I know it's heresy for a teacher to say, but I want principals to run a school. If they do something stupid, there are ways to address it. And a good leader will solicit ideas and opinions from his (or her--see the previous blog post, directly below this one) staff anyway. But "The Buck Stops Here", and I want principals to run their schools. Of course, I also want principals held responsible if, while running their schools, they run them into the ground. I don't want a "Dance of the Lemons" for administrators any more than I want one for teachers.
Apparently, my ideal little world would crash head-first into reality in LA Mummified, where the following has happened:
Under intense pressure from the teachers union, Los Angeles Unified School District officials reversed themselves Friday and agreed to reinstate a teacher who was transferred from Crenshaw High for allegedly blocking reform efforts by the school administration.
History teacher Alex Caputo-Pearl had been the union's chapter chairman at Crenshaw until his transfer to Emerson Middle School in late August, just before the start of the school year.
He will return to his old job at Crenshaw High by the beginning of the spring semester in February, if not sooner, according to the agreement worked out between the union and the school district...
Schools Supt. Roy Romer had accused the teacher of driving out a highly regarded principal, Charles Didinger, at a time when Crenshaw was struggling to regain its long-term accreditation.
Didinger had said he left the school primarily for health reasons, but had been worn down by constant haggling with teachers — largely meaning Caputo-Pearl, who represented the teaching staff...

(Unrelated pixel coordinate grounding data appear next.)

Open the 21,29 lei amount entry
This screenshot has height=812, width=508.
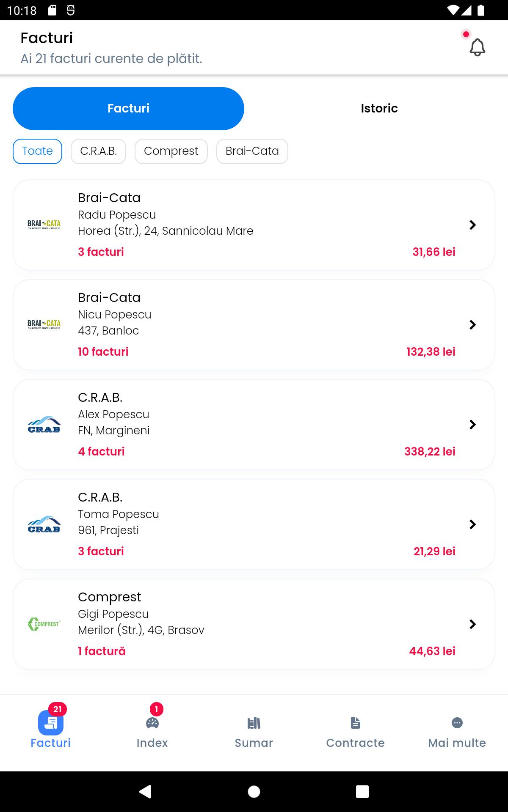click(x=434, y=551)
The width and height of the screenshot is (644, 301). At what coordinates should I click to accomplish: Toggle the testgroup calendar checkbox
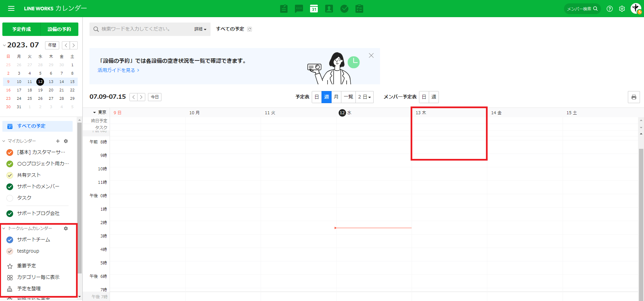(10, 251)
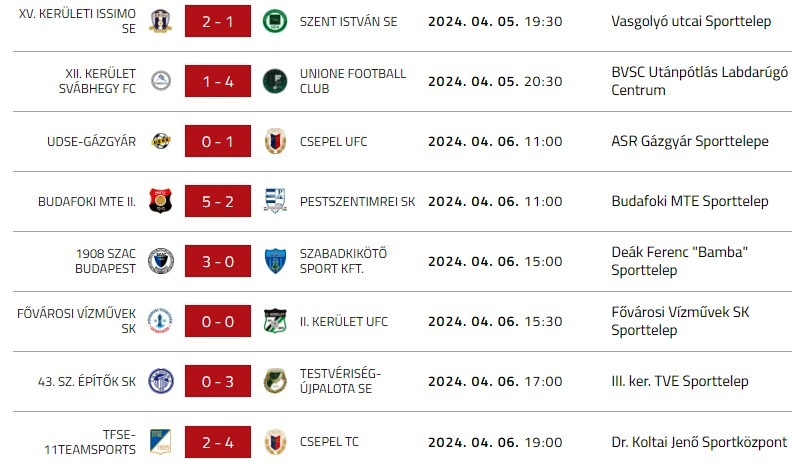Click the Fővárosi Vízművek SK crest
Screen dimensions: 792x465
[160, 321]

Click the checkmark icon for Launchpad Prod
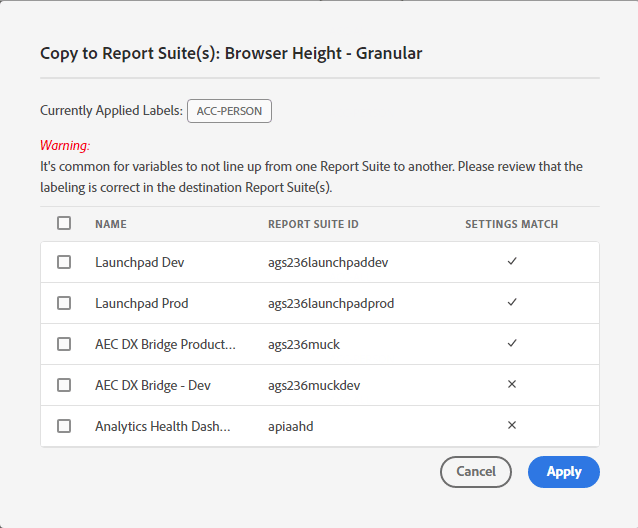pos(512,303)
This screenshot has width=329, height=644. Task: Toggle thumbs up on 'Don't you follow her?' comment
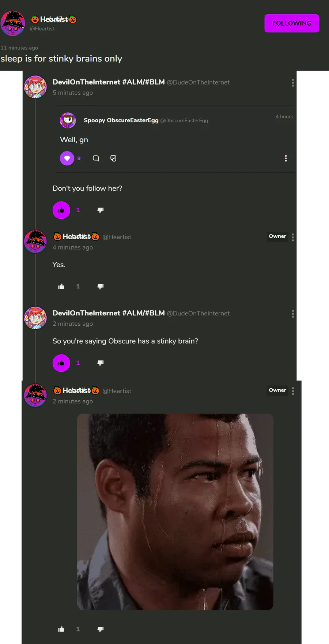click(61, 210)
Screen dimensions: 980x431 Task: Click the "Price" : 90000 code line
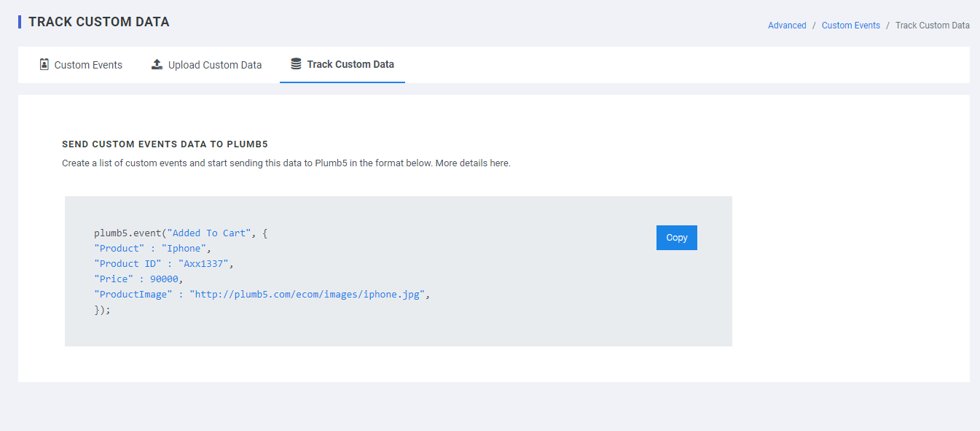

"Through the negotiations, I think the district came to a realization that what they did and the way they went about doing it was less than fair and equitable, and having the district come to that conclusion is a good thing. We are ecstatic," the union president said...
Still, school board member David Tokofsky was hesitant to join the backslapping. He noted that Crenshaw is up for re-accreditation in February after having lost it in 2005. The accreditation was restored last February, but only for one year — essentially putting the school on probation.
The school has a temporary accreditation and, by mutual agreement, this Caputo-Pearl person is allowed to return and continue obstructing needed reforms. Is it any wonder that that district is known as a cesspool in California education circles?